Document section.
START

Best Woodworking Lathes for Beginners UK (2025): Top Picks Tested

Starting woodturning can feel daunting. You're looking at spindles, chisels, dust clouds, and the very real prospect of wood flinging across the workshop. A decent beginner's lathe shouldn't break the bank, but it needs to be stable enough to handle mistakes and forgiving enough to let you actually learn. After testing several machines under £400, three stand out for UK users: the Record Power DML305, Axminster AT900, and Jet JWL-1015. Each has a different strength depending on what you're after.

Why These Three?

You'll find cheaper lathes around, usually Chinese imports under £300. They wobble. They vibrate. The chucks slip. And when something goes wrong—and it will—you've got no support network and spare parts that take six weeks to arrive from overseas.

The machines here bridge that gap. They're genuinely affordable, but they're built by manufacturers with UK or European service networks, proven track records, and parts availability. That matters when you're learning. You need a lathe that won't defeat you before you've even turned your first bowl.

Record Power DML305

This is the smallest of the three and the one I'd recommend most often for genuine beginners. It's a benchtop machine, which means you can set it up on a sturdy workbench rather than bolting it to the floor. That flexibility is worth its weight in shavings if you're in a tight space.

END

Duplicate the stretch of the beginner lathe guide from "Best Woodworking Lathes" through "arrive from overseas.". Rely only on the text to do the work.

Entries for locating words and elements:
START

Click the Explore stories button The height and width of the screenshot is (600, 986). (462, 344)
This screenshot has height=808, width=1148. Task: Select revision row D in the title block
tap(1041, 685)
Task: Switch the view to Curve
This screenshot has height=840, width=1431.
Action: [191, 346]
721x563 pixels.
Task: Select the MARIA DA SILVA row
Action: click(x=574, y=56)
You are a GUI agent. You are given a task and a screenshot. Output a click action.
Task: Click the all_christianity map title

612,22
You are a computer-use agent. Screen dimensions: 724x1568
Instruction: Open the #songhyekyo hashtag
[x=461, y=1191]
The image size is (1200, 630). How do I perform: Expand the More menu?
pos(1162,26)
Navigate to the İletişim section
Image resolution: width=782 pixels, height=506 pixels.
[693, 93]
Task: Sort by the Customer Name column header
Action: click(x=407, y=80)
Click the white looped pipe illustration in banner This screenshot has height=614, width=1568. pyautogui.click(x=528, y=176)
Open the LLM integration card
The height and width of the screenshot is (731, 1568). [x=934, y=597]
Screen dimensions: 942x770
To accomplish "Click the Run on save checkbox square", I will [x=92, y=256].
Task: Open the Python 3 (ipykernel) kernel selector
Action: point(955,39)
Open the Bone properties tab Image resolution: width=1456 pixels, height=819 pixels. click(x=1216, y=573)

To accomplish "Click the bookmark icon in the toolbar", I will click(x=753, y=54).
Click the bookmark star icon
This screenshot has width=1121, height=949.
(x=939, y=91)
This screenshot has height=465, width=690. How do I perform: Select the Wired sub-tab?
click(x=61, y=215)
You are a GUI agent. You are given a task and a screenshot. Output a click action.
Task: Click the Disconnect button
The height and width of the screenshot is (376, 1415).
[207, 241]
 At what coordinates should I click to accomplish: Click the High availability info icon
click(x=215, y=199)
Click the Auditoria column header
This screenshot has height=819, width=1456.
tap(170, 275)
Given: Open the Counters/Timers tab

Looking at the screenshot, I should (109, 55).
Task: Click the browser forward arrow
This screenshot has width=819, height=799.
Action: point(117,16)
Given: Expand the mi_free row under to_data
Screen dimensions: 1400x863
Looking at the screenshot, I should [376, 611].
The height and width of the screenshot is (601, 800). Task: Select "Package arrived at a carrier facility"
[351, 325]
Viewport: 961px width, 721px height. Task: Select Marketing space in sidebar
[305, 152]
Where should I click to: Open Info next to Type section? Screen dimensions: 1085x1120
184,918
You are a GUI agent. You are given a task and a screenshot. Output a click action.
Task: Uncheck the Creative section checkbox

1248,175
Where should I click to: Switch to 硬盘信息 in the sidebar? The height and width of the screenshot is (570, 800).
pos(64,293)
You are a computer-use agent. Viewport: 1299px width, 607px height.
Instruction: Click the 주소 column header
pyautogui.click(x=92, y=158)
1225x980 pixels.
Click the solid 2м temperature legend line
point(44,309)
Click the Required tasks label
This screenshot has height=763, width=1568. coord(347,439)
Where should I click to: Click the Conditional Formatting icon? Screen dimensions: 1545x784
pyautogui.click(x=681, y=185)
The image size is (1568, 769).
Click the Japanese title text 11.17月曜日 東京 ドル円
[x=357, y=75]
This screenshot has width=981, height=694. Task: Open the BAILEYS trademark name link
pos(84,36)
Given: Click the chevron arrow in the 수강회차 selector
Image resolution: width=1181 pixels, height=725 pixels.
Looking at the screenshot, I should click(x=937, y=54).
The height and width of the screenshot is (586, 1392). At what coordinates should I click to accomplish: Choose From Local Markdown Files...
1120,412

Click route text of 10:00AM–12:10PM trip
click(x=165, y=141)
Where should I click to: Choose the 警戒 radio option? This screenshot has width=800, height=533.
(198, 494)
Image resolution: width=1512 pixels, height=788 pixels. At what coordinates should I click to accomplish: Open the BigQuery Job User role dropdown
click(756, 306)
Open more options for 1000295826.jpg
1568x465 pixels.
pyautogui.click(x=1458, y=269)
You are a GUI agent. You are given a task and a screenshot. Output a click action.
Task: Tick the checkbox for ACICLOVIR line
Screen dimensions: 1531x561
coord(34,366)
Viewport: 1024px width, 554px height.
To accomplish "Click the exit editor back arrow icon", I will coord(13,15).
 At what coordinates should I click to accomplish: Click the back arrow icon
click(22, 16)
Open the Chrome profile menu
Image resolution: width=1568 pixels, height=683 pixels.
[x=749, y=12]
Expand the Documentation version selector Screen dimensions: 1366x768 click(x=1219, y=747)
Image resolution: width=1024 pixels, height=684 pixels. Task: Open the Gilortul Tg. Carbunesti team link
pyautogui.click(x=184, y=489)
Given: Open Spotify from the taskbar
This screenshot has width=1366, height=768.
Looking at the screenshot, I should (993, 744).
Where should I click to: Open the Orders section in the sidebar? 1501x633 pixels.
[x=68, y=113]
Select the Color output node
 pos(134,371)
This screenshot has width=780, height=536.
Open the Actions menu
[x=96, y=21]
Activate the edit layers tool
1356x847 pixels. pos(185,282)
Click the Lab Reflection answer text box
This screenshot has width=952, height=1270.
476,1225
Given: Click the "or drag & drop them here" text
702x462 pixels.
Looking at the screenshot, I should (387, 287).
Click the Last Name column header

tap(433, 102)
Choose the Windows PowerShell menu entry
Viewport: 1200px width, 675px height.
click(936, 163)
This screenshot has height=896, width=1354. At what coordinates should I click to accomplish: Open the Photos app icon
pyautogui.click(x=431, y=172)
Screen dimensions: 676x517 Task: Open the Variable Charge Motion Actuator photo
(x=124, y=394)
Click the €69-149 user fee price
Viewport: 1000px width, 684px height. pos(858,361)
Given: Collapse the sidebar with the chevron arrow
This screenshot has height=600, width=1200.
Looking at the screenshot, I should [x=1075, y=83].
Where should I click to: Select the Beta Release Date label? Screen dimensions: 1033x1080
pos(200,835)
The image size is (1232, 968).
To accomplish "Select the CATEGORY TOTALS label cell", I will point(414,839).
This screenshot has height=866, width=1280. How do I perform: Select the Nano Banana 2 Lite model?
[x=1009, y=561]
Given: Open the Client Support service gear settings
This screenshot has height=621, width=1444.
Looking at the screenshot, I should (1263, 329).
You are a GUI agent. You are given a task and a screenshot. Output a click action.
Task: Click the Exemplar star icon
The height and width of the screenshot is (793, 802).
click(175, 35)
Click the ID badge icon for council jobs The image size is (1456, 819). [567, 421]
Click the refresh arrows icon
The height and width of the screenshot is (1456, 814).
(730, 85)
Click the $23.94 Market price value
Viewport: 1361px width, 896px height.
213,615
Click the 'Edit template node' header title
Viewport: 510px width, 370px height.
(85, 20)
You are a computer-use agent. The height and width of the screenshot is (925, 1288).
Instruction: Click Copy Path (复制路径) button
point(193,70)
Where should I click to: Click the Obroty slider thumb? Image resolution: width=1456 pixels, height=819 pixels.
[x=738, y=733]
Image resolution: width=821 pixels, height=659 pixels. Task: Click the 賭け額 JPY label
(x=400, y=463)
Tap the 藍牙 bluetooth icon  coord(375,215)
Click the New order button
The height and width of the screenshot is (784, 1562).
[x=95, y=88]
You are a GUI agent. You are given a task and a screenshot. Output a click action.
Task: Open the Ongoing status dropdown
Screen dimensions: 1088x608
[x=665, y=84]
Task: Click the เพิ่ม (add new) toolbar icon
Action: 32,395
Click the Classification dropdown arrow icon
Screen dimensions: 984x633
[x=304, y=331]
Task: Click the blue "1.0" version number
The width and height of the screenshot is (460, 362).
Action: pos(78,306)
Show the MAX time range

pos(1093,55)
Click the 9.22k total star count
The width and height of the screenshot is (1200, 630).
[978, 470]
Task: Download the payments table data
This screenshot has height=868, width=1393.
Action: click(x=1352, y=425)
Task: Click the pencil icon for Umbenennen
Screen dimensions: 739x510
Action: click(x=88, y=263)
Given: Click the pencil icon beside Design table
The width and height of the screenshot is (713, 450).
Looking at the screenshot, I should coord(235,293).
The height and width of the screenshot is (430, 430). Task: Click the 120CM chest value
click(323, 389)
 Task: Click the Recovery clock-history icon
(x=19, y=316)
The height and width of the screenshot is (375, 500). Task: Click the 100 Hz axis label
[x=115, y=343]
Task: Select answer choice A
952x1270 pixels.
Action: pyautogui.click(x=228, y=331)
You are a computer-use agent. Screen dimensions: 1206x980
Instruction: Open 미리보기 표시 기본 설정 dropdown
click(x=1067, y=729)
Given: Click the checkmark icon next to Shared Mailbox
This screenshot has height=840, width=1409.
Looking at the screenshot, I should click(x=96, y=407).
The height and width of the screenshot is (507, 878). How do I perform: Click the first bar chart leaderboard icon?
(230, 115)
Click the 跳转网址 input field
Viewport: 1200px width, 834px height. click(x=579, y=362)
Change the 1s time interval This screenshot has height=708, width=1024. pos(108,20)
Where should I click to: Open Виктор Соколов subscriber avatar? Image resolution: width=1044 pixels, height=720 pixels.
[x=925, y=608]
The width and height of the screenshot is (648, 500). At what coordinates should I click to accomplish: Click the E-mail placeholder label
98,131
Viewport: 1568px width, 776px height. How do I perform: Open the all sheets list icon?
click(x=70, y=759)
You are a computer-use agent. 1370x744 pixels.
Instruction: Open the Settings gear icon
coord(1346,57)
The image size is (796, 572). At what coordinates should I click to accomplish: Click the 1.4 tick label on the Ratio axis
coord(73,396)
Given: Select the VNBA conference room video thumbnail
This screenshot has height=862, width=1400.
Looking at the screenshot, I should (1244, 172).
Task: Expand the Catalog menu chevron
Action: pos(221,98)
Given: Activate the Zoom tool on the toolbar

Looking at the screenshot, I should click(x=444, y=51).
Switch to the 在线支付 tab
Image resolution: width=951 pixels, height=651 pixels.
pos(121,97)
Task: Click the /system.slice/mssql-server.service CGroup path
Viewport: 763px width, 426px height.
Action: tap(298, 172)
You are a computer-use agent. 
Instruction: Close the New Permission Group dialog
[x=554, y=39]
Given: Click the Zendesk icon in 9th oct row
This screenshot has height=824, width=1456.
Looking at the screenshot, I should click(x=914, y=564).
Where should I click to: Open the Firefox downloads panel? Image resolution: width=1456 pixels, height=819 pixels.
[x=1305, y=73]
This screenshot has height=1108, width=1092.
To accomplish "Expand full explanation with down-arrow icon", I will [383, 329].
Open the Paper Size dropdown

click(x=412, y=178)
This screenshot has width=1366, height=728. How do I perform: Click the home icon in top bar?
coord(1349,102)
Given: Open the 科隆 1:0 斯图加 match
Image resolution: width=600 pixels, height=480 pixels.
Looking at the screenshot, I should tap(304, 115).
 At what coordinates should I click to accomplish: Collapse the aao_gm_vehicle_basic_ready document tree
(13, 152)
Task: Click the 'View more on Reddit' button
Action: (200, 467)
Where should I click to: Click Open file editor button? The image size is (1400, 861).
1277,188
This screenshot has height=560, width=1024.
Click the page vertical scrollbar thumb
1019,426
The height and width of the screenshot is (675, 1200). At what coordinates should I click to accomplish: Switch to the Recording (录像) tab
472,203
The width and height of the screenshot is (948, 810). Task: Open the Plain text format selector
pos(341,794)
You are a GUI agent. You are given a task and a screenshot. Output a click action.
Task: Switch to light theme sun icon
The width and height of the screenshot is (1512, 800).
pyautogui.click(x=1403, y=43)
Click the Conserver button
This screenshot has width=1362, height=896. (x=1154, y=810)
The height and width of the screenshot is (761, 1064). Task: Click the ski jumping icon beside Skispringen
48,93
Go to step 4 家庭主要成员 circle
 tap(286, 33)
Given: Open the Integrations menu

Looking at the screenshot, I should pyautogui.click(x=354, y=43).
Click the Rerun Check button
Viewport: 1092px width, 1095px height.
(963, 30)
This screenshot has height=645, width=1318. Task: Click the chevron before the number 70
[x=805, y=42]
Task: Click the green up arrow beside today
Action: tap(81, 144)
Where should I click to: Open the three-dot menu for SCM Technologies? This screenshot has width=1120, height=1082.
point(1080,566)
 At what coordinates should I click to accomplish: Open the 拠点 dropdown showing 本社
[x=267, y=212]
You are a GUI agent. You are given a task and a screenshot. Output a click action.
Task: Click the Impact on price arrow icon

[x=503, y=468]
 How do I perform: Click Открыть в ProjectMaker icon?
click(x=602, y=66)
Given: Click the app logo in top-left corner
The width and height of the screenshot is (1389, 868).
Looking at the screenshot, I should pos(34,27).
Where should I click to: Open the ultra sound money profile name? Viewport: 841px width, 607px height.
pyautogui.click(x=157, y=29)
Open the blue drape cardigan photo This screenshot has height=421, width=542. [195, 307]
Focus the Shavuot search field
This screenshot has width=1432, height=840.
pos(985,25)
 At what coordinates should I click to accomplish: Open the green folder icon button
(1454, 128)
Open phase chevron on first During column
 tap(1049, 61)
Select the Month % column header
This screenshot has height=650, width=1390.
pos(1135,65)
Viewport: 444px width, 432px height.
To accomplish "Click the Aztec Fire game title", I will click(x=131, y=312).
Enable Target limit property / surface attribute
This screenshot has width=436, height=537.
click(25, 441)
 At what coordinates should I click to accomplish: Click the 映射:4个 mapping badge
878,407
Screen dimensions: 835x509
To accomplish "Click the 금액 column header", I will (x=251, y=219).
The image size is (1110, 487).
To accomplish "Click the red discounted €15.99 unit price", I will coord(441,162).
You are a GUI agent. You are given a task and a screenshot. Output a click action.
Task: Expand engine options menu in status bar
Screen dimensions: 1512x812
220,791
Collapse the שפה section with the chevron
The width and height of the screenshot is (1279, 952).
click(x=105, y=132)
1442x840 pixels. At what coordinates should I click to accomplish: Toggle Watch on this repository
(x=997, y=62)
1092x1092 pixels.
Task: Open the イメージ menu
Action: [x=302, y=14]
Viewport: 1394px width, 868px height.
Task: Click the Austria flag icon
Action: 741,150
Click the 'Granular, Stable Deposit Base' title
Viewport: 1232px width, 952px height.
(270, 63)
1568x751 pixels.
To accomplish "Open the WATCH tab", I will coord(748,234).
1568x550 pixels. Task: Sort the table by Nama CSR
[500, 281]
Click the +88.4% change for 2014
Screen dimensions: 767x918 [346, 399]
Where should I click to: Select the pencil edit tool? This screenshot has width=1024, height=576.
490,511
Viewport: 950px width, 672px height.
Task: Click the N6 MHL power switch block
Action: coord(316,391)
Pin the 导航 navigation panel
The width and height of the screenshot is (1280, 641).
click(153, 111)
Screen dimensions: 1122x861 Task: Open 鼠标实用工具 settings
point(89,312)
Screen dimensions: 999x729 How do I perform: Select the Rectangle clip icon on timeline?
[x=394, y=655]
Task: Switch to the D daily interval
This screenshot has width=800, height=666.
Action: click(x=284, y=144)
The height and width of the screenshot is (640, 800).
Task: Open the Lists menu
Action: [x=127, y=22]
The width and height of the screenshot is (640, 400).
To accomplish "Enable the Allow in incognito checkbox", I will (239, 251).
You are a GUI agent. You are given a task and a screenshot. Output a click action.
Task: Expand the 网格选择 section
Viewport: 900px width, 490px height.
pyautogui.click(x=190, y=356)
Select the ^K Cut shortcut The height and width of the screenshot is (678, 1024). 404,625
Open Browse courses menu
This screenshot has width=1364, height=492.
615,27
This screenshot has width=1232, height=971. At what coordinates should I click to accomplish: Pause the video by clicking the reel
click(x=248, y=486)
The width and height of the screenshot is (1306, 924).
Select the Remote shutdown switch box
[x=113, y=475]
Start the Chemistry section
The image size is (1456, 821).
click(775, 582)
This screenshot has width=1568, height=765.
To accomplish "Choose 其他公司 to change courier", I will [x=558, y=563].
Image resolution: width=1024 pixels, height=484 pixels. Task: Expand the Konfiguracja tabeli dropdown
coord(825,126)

END

The completed task.
Best Woodworking Lathes for Beginners UK (2025): Top Picks Tested

Starting woodturning can feel daunting. You're looking at spindles, chisels, dust clouds, and the very real prospect of wood flinging across the workshop. A decent beginner's lathe shouldn't break the bank, but it needs to be stable enough to handle mistakes and forgiving enough to let you actually learn. After testing several machines under £400, three stand out for UK users: the Record Power DML305, Axminster AT900, and Jet JWL-1015. Each has a different strength depending on what you're after.

Why These Three?

You'll find cheaper lathes around, usually Chinese imports under £300. They wobble. They vibrate. The chucks slip. And when something goes wrong—and it will—you've got no support network and spare parts that take six weeks to arrive from overseas.